*** Opening EXERCISE MATERIAL ***

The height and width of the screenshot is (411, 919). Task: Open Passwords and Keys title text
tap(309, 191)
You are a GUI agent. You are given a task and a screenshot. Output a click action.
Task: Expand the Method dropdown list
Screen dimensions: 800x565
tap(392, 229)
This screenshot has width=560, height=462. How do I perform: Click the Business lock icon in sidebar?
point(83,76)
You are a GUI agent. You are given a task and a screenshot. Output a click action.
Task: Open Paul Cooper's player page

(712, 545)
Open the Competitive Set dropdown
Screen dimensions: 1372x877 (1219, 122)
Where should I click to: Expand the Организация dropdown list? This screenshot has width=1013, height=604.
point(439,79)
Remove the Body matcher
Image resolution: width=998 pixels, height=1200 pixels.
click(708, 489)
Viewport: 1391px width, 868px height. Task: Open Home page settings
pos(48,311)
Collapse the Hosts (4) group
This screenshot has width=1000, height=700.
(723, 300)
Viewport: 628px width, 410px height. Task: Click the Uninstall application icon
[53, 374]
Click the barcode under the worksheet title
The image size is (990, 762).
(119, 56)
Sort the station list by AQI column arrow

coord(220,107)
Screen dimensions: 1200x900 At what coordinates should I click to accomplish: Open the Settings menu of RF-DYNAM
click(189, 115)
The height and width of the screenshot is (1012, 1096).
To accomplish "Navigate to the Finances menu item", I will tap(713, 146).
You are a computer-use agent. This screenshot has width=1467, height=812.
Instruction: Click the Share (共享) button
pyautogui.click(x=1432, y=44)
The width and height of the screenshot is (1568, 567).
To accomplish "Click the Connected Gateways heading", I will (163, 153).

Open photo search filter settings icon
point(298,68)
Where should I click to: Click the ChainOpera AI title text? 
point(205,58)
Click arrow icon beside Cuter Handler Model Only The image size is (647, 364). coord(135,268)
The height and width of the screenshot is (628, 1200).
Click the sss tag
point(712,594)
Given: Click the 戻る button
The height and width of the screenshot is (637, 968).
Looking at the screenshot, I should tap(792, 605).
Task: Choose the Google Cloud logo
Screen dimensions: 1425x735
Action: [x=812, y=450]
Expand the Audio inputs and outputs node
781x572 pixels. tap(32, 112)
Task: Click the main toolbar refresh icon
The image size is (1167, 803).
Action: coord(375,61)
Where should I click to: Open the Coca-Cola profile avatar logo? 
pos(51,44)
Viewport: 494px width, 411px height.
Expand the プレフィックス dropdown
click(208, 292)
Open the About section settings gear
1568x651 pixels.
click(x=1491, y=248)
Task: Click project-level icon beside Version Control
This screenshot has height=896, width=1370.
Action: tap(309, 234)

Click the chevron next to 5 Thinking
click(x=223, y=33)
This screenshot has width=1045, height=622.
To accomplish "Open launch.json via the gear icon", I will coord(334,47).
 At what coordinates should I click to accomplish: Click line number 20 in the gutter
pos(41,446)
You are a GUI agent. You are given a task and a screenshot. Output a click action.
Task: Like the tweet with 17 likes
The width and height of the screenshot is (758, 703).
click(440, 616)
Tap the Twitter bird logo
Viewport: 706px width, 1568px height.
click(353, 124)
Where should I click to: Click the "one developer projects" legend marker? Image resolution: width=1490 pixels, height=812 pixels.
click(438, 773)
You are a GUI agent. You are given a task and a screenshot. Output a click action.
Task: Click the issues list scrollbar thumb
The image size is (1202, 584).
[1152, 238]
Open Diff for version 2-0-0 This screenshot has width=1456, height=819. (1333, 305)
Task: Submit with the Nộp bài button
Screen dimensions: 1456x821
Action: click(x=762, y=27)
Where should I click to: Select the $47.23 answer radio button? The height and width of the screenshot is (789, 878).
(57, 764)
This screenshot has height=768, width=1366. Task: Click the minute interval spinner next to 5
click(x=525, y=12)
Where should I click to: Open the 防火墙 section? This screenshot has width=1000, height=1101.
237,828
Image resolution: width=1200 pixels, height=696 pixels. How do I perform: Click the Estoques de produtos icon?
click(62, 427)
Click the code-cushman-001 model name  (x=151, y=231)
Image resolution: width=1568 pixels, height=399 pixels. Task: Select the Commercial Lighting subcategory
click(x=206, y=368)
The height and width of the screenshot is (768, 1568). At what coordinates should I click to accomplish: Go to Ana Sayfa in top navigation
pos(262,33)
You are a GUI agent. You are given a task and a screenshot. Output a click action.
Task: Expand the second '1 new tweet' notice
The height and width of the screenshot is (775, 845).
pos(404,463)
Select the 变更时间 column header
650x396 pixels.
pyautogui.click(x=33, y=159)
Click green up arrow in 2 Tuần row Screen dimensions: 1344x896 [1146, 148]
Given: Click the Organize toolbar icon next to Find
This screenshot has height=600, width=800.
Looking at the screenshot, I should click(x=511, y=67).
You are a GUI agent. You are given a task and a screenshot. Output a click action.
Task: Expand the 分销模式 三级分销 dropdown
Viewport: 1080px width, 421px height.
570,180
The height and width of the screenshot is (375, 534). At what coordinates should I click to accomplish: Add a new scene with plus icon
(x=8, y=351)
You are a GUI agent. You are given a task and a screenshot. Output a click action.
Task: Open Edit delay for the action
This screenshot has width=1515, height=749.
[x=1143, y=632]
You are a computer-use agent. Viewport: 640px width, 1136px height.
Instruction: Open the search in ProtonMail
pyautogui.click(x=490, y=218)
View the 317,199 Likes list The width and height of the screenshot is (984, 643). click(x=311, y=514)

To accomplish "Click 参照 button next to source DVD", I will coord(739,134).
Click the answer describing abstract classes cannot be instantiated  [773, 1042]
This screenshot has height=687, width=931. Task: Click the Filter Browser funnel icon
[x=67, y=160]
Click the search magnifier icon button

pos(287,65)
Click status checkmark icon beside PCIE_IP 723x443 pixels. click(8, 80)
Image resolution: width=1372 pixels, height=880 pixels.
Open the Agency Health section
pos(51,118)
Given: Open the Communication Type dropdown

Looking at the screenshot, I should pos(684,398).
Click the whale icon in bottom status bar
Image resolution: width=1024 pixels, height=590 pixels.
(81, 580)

*** Closing EXERCISE MATERIAL ***

> **TRY IT**: What you return should match every line above exactly.

> **TASK RESPONSE**:
The height and width of the screenshot is (411, 919). Task: Open Passwords and Keys title text
tap(309, 191)
You are a GUI agent. You are given a task and a screenshot. Output a click action.
Task: Expand the Method dropdown list
Screen dimensions: 800x565
tap(392, 229)
This screenshot has width=560, height=462. How do I perform: Click the Business lock icon in sidebar?
point(83,76)
You are a GUI agent. You are given a task and a screenshot. Output a click action.
Task: Open Paul Cooper's player page

(712, 545)
Open the Competitive Set dropdown
Screen dimensions: 1372x877 (1219, 122)
Where should I click to: Expand the Организация dropdown list? This screenshot has width=1013, height=604.
point(439,79)
Remove the Body matcher
Image resolution: width=998 pixels, height=1200 pixels.
click(708, 489)
Viewport: 1391px width, 868px height. Task: Open Home page settings
pos(48,311)
Collapse the Hosts (4) group
This screenshot has width=1000, height=700.
(723, 300)
Viewport: 628px width, 410px height. Task: Click the Uninstall application icon
[53, 374]
Click the barcode under the worksheet title
The image size is (990, 762).
(119, 56)
Sort the station list by AQI column arrow

coord(220,107)
Screen dimensions: 1200x900 At what coordinates should I click to accomplish: Open the Settings menu of RF-DYNAM
click(189, 115)
The height and width of the screenshot is (1012, 1096).
To accomplish "Navigate to the Finances menu item", I will tap(713, 146).
You are a computer-use agent. This screenshot has width=1467, height=812.
Instruction: Click the Share (共享) button
pyautogui.click(x=1432, y=44)
The width and height of the screenshot is (1568, 567).
To accomplish "Click the Connected Gateways heading", I will (163, 153).

Open photo search filter settings icon
point(298,68)
Where should I click to: Click the ChainOpera AI title text? 
point(205,58)
Click arrow icon beside Cuter Handler Model Only The image size is (647, 364). coord(135,268)
The height and width of the screenshot is (628, 1200).
Click the sss tag
point(712,594)
Given: Click the 戻る button
The height and width of the screenshot is (637, 968).
Looking at the screenshot, I should tap(792, 605).
Task: Choose the Google Cloud logo
Screen dimensions: 1425x735
Action: [x=812, y=450]
Expand the Audio inputs and outputs node
781x572 pixels. tap(32, 112)
Task: Click the main toolbar refresh icon
The image size is (1167, 803).
Action: coord(375,61)
Where should I click to: Open the Coca-Cola profile avatar logo? 
pos(51,44)
Viewport: 494px width, 411px height.
Expand the プレフィックス dropdown
click(208, 292)
Open the About section settings gear
1568x651 pixels.
click(x=1491, y=248)
Task: Click project-level icon beside Version Control
This screenshot has height=896, width=1370.
Action: tap(309, 234)

Click the chevron next to 5 Thinking
click(x=223, y=33)
This screenshot has width=1045, height=622.
To accomplish "Open launch.json via the gear icon", I will coord(334,47).
 At what coordinates should I click to accomplish: Click line number 20 in the gutter
pos(41,446)
You are a GUI agent. You are given a task and a screenshot. Output a click action.
Task: Like the tweet with 17 likes
The width and height of the screenshot is (758, 703).
click(440, 616)
Tap the Twitter bird logo
Viewport: 706px width, 1568px height.
click(353, 124)
Where should I click to: Click the "one developer projects" legend marker? Image resolution: width=1490 pixels, height=812 pixels.
click(438, 773)
You are a GUI agent. You are given a task and a screenshot. Output a click action.
Task: Click the issues list scrollbar thumb
The image size is (1202, 584).
[1152, 238]
Open Diff for version 2-0-0 This screenshot has width=1456, height=819. (1333, 305)
Task: Submit with the Nộp bài button
Screen dimensions: 1456x821
Action: click(x=762, y=27)
Where should I click to: Select the $47.23 answer radio button? The height and width of the screenshot is (789, 878).
(57, 764)
This screenshot has height=768, width=1366. Task: Click the minute interval spinner next to 5
click(x=525, y=12)
Where should I click to: Open the 防火墙 section? This screenshot has width=1000, height=1101.
237,828
Image resolution: width=1200 pixels, height=696 pixels. How do I perform: Click the Estoques de produtos icon?
click(62, 427)
Click the code-cushman-001 model name  (x=151, y=231)
Image resolution: width=1568 pixels, height=399 pixels. Task: Select the Commercial Lighting subcategory
click(x=206, y=368)
The height and width of the screenshot is (768, 1568). At what coordinates should I click to accomplish: Go to Ana Sayfa in top navigation
pos(262,33)
You are a GUI agent. You are given a task and a screenshot. Output a click action.
Task: Expand the second '1 new tweet' notice
The height and width of the screenshot is (775, 845).
pos(404,463)
Select the 变更时间 column header
650x396 pixels.
pyautogui.click(x=33, y=159)
Click green up arrow in 2 Tuần row Screen dimensions: 1344x896 [1146, 148]
Given: Click the Organize toolbar icon next to Find
This screenshot has height=600, width=800.
Looking at the screenshot, I should click(x=511, y=67).
You are a GUI agent. You are given a task and a screenshot. Output a click action.
Task: Expand the 分销模式 三级分销 dropdown
Viewport: 1080px width, 421px height.
570,180
The height and width of the screenshot is (375, 534). At what coordinates should I click to accomplish: Add a new scene with plus icon
(x=8, y=351)
You are a GUI agent. You are given a task and a screenshot. Output a click action.
Task: Open Edit delay for the action
This screenshot has width=1515, height=749.
[x=1143, y=632]
You are a computer-use agent. Viewport: 640px width, 1136px height.
Instruction: Open the search in ProtonMail
pyautogui.click(x=490, y=218)
View the 317,199 Likes list The width and height of the screenshot is (984, 643). click(x=311, y=514)

To accomplish "Click 参照 button next to source DVD", I will coord(739,134).
Click the answer describing abstract classes cannot be instantiated  [773, 1042]
This screenshot has height=687, width=931. Task: Click the Filter Browser funnel icon
[x=67, y=160]
Click the search magnifier icon button

pos(287,65)
Click status checkmark icon beside PCIE_IP 723x443 pixels. click(8, 80)
Image resolution: width=1372 pixels, height=880 pixels.
Open the Agency Health section
pos(51,118)
Given: Open the Communication Type dropdown

Looking at the screenshot, I should pos(684,398).
Click the whale icon in bottom status bar
Image resolution: width=1024 pixels, height=590 pixels.
(81, 580)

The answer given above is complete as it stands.